Preface
To the Student
If you like math and are interested in learning what statistics is all about, you will likely enjoy and do well in your introductory statistics course. If your prior experiences in math courses have caused you to have an aversion to anything resembling math, I want to convince you to adjust your attitude at the start of your statistics course. Although statistics looks a lot like a math course, I do not take a mathematical approach to teaching statistics in this book. Of course, there are formulas, but they are generally simple and do not require advanced math. Most importantly, the formulas are readily comprehensible if you make the effort to understand them. And that is my real message: Your goal should always be to understand the concepts and procedures. If you do that, you may surprise yourself in your statistics course.
My goals for you can be summarized briefly: (1) I want you to understand tables and graphs and basic measures of central tendency (i.e., mean, median, mode) and dispersion (i.e., range, variance, standard deviation) so that you can make sense of them in the many contexts in which you will encounter them. (2) I want you to understand what a sampling distribution of a statistic is and how it is central to all the procedures known as “inferential statistics.” (3) I want you to understand the purpose and logic of the procedure known as “hypothesis testing.” (4) I want you to understand the concept of the power of a statistical test. (5) I want you to understand the information provided by measures of “effect size.” And (6) I want you to understand the purpose and logic of the procedure known as “confidence intervals.” If you complete your course with a reasonably deep understanding of these six topics, you can consider yourself literate with respect to knowledge of statistics.
Although the book does not take a mathematical approach to statistics instruction, the material is not easy. For most students in the behavioral sciences, statistical thinking is novel, so you will need to work to make sense of the concepts and procedures. The first chapter of the book contains recommendations for how to use the book. Don’t blow by these suggestions! Read them, think about them, put them into practice. If you do, you will learn a great deal in your course. Yes, it will take time, effort, and persistence to follow the recommendations. I make no apologies for that: I want you to get the most out of your course and I am confident you will if you follow the suggestions.
To the Instructor
Teaching Philosophy
My teaching philosophy shaped the textbook in many ways, so I share my perspective briefly because it may help you to understand choices I made in coverage, organization, and presentation.
The Goal Is Understanding
In the book, statistical formulas and concepts are developed verbally, not mathematically. The information synthesized by each formula is explained, and the interpretation of the number that results from the calculation is given. The logic of each major inferential procedure (e.g., hypothesis testing, effect size estimation, confidence intervals, and power) is carefully developed, and each procedure is encountered in multiple contexts (i.e., analysis of frequencies, analysis of means, analysis of variance, correlation, and regression). Chapter-ending exercises and test bank items include elaborated answers that emphasize interpretation as well as execution. “Learning Questions” begin major chapter sections, and “Key Takeaways” conclude chapter sections, and both emphasize concepts and the logic of procedures.
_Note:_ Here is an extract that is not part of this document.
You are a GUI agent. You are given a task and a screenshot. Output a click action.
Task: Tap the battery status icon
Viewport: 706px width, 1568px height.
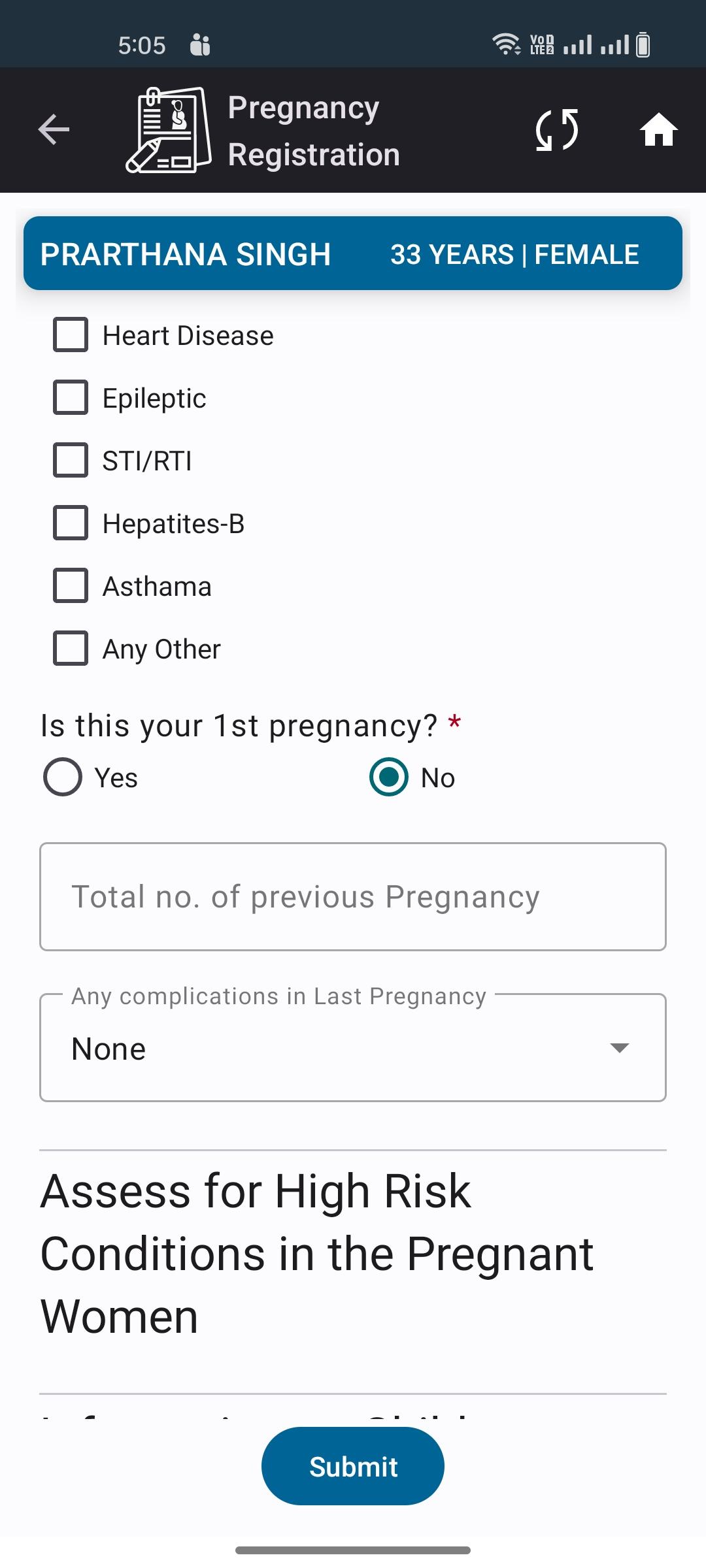click(643, 44)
Maintaining a focus on comprehension is difficult with a student population composed of many students who have learned to approach math in rote fashion, where formulas are to be memorized and numbers are the input and output of procedures. Memorization is the enemy of comprehension. In my own teaching, I never require memorization of any content. At exam times, students prepare “cheat sheets” with all the formulas and examples they want to include. This exercise reinforces the message that the goal is understanding as well as having the benefit of encouraging students to review and pull together the material from the tested section.
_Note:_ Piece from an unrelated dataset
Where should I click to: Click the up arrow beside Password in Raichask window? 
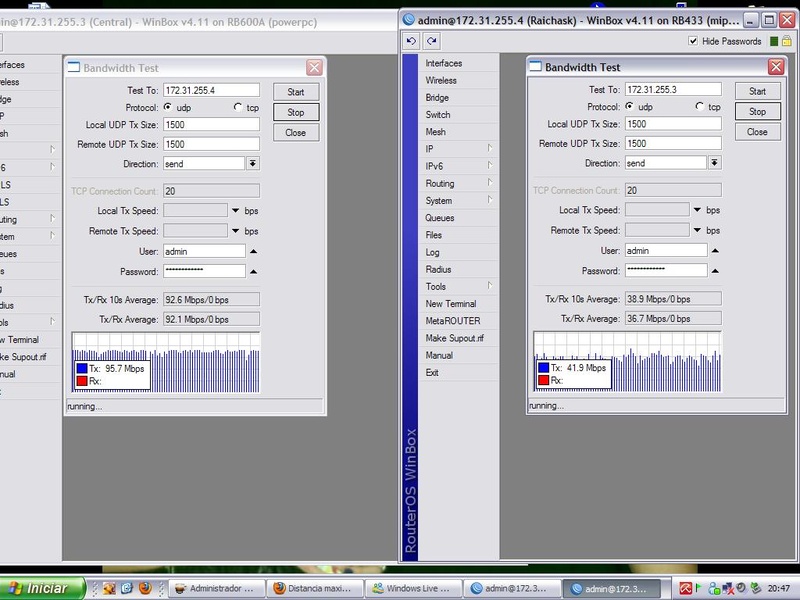(716, 271)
Respect Students’ Abilities to Understand Statistical Concepts
You are well aware that many majors in the behavioral sciences are intimidated by statistics. Some authors address students’ fear by trying to “dumb down” the material, emphasizing the execution of procedures over comprehension of statistical concepts and procedures. I believe this approach does students a great disservice: They learn very little of value, and most importantly, it underestimates their capabilities (even though they may not initially be aware of those abilities). My textbook is not a cookbook. Formulas are given and procedures are illustrated, but the exposition attempts to consistently focus more on “why” than “how.” I try to adopt a conversational tone and keep the conversation about making sense of things.
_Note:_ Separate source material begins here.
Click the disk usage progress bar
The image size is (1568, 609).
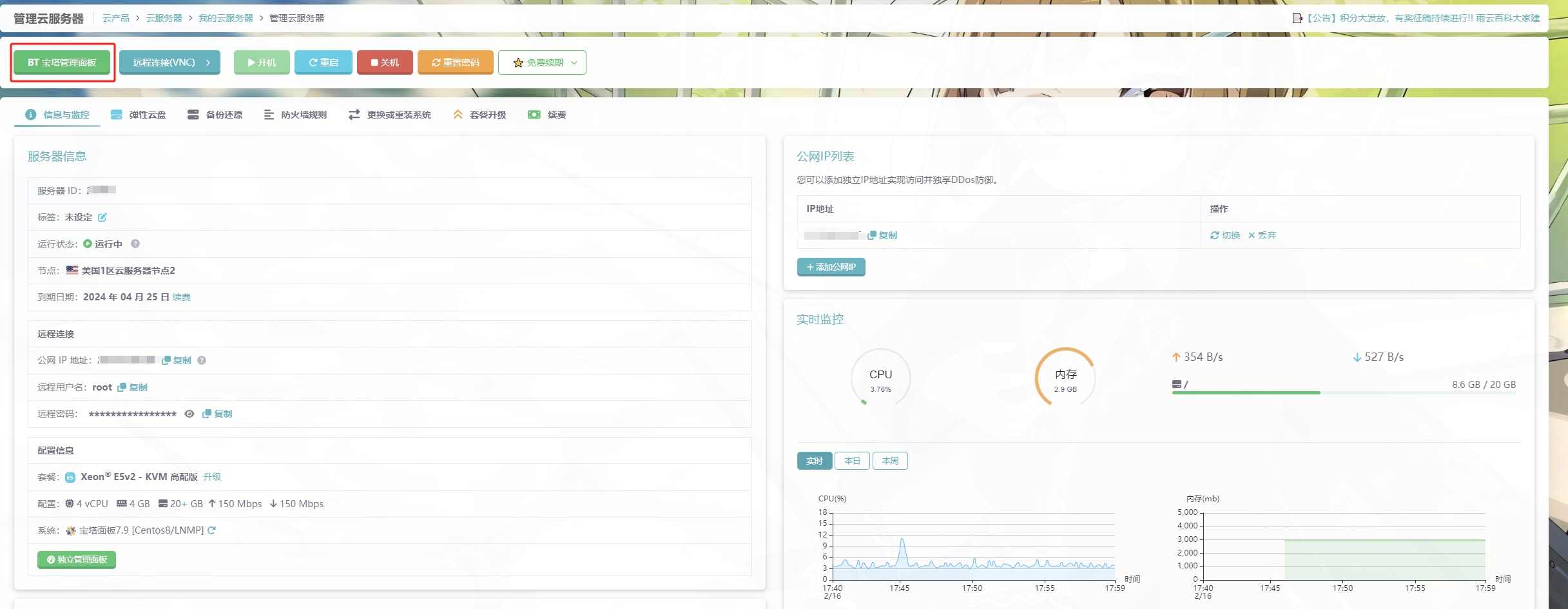(1343, 392)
Depth of Understanding Is More Important than Breadth of Coverage
The book covers most topics that are covered in conventional introductory texts. However, I will admit that I have never taught ANOVA and often do not cover some of the inferential procedures in correlation and regression that are covered in the textbook. I teach the first-year graduate course in ANOVA so my decision to exclude coverage of ANOVA in my undergraduate course is most definitely a reflection of my belief that a first course in statistics should not be about how many procedures can be taught in the course. What is the point? Students who continue their study of statistics and use statistics in their work will learn all the procedures they need to know. The great majority of students who will not take another course in statistics will forget all the procedural details. But if they have learned basic descriptive statistics, the role of probability in inference, and the logic of the core inferential procedures, they will be able to function much more effectively in a world that frequently presents them with tables and graphs, means and medians, ranges and standard deviations, polling results, and references to studies that show no difference between Brand X and Brand Y.
My goals for students taking an introductory course are threefold: First, students should know basic descriptive statistics, including how to present and use tables and graphs and the common measures of properties of distributions. Second, students should understand that the process of inferring population characteristics from sample characteristics entails risk because no sample is a perfect reflection of the population from which it was drawn. Therefore, the process of inference requires the ability to compute probabilities. We can compute probabilities because we know the sampling distributions of certain sample statistics under specified conditions. Third, students should come away with a good understanding of the logic and interpretation of the four major inferential procedures in conventional statistical applications; namely, hypothesis testing, confidence intervals, effect size estimation, and power. In my experience, most first-year graduate students have gaps in their understanding of the major inferential procedures, and it is a rare student who has a coherent understanding of the role of probability and sampling distributions in statistical inference. So if you achieve the three broad goals just listed, you have created a very successful course!
Emphasize the Logic of the Major Inferential Procedures
The logic of hypothesis testing, power, confidence intervals, and effect size measures is the same regardless of whether the sample statistic is a mean, a difference between means, a variance, or the frequency of occurrence of some category of observations. The common logic of the core inferential procedures is emphasized across each sample statistic that is treated in the book: analyses of frequency data based on the chi-square distribution; analyses of means based on the normal and t-distributions; analysis of variance based on the F-distribution; and analyses of correlation and regression statistics based on the t-distribution. By repeatedly returning to the core logic of a procedure in new domains, understanding of the logic will become deeper and more elaborated for the student.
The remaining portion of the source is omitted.